Cancer patients plagued by sleeping problems need no longer resort to traditional sleep-inducing medication. A new study, published online in the Journal of Clinical Oncology, showed that there are two behavioral interventions available to cancer patients that can help relieve the symptoms of insomnia: cognitive behavioral therapy for insomnia (CBT-I) and mindfulness-based stress reduction (MBSR).

Penn Medicine researchers studied 111 cancer patients for eight months in Calgary, Alberta, Canada, and assigned 47 of these patients to undergo CBT-I, and 64 were assigned to undergo MBSR. At the end of the treatment protocol, the researchers found that both CBT-I and MBSR reduced insomnia severity across each group, but the effects in the CBT-I group set in much faster, while patients from the MBSR group tended to show a much slower improvement. However, both groups have noticeably improved their sleep time, and tended to fall asleep faster, leading to improvements in mood and a decrease in stress-related symptoms.

CBT consists of therapist-guided sessions that teach patients certain methods that will help them get better sleep, such as relaxation techniques and good sleeping habits, and how to ignore stimuli. But for people without access to this, videoconferencing is available, and was shown to deliver good results as well.

In a different study published in the journal Sleep Medicine, researchers recruited 73 adults in Canada and divided them into two groups. One group was given CBT through an Internet-based program and the other group was assigned to undergo group videoconferencing at clinics near their homes.

After six weeks worth of CBT sessions, 55 percent of the video conference group and 62 percent of the web-based group marked a significant drop in insomnia symptoms.

Chronic insomnia is characterized by difficulty in falling asleep, the tendency to wake up in the middle of the night and too early in the morning, leading to a general feeling of tiredness during the day. Many cancer patients experience chronic insomnia due to either pain or as side effect of ongoing cancer medication, and many of them refuse to take additional medication for insomnia for fear of having to deal with additional side effects or the increased possibility of becoming dependent on sleep medication.

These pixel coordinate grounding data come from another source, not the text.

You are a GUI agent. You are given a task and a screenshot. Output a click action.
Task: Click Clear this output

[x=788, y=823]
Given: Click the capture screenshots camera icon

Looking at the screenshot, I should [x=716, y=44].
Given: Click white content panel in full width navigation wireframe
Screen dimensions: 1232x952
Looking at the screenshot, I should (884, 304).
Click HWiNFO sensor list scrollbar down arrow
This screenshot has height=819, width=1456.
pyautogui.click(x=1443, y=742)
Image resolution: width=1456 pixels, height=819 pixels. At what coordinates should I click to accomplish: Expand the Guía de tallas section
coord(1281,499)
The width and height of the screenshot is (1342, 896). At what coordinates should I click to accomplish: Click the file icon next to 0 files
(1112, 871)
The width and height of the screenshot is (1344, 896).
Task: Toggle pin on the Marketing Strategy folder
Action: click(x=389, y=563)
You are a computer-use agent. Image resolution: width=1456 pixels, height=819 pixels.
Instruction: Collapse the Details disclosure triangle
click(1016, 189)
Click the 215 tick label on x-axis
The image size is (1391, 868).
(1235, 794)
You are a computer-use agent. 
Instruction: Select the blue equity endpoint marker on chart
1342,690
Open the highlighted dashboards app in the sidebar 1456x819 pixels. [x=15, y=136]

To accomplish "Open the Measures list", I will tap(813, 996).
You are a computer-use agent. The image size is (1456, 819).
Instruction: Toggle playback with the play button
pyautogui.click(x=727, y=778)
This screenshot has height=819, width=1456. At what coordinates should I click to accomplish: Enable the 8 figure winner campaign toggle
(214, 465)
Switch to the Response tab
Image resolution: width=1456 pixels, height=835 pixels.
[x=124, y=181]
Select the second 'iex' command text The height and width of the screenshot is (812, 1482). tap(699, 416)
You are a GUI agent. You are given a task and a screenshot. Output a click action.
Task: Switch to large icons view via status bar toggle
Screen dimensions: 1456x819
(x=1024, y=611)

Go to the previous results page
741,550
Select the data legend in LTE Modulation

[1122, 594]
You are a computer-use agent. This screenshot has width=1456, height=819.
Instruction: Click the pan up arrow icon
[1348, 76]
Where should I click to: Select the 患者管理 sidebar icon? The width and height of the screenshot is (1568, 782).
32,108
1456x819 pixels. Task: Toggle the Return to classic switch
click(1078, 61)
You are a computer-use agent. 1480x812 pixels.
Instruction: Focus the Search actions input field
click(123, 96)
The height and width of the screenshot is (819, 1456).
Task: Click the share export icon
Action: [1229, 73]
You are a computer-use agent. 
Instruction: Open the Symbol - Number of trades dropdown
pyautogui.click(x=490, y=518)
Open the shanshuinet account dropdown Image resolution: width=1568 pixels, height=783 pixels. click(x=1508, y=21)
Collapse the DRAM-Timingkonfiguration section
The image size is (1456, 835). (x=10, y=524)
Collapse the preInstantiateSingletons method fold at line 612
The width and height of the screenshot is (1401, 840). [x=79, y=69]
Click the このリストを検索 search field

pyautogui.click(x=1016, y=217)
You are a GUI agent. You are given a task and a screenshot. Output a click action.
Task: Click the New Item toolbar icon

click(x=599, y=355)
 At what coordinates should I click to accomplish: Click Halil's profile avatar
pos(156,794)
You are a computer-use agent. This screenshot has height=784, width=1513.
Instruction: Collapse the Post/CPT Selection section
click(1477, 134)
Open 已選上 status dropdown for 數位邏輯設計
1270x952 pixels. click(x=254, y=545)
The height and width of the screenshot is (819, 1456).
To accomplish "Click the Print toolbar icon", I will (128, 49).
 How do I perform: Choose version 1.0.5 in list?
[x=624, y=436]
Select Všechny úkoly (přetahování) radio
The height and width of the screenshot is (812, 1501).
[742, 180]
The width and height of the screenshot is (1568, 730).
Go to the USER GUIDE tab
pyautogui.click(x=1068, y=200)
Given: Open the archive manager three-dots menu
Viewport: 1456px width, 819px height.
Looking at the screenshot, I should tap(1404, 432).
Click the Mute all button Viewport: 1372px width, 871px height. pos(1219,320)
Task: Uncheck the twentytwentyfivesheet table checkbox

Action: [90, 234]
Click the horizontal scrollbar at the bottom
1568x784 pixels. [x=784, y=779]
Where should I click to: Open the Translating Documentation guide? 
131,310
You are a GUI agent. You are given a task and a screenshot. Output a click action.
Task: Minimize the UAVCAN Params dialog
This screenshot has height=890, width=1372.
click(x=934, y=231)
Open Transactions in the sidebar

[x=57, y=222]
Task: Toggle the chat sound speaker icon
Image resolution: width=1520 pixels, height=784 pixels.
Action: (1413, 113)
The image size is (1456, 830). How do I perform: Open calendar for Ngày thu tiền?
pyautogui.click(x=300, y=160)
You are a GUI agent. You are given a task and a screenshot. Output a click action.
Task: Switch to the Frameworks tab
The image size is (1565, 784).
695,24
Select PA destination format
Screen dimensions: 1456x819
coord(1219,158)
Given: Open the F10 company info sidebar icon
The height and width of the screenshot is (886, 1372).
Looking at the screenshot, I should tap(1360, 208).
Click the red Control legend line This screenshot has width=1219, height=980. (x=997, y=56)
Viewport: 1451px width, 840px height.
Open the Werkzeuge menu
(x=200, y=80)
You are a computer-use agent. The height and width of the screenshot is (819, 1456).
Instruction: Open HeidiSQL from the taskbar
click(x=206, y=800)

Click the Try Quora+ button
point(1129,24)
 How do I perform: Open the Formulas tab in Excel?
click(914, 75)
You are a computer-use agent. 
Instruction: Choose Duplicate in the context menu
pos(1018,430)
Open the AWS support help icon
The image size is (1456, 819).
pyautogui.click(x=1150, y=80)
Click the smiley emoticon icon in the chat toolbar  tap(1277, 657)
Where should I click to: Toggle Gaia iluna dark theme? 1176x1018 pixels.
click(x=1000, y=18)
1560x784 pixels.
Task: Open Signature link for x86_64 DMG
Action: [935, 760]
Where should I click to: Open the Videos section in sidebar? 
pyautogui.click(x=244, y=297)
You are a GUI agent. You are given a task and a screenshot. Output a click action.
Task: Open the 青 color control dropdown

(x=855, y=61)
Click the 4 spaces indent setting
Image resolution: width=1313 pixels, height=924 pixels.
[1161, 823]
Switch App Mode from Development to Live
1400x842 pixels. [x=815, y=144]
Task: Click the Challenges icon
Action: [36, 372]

There are between 36 to 59 percent of cancer patients that have trouble falling asleep and staying asleep during and after the completion of cancer treatment. Up to 28 percent of cases are formally diagnosed as insomnia. About 1 in 10 Americans suffers from chronic insomnia, and the Centers for Disease Control and Prevention reports that over 25 percent of people in the U.S. report that they occasionally have trouble getting enough sleep.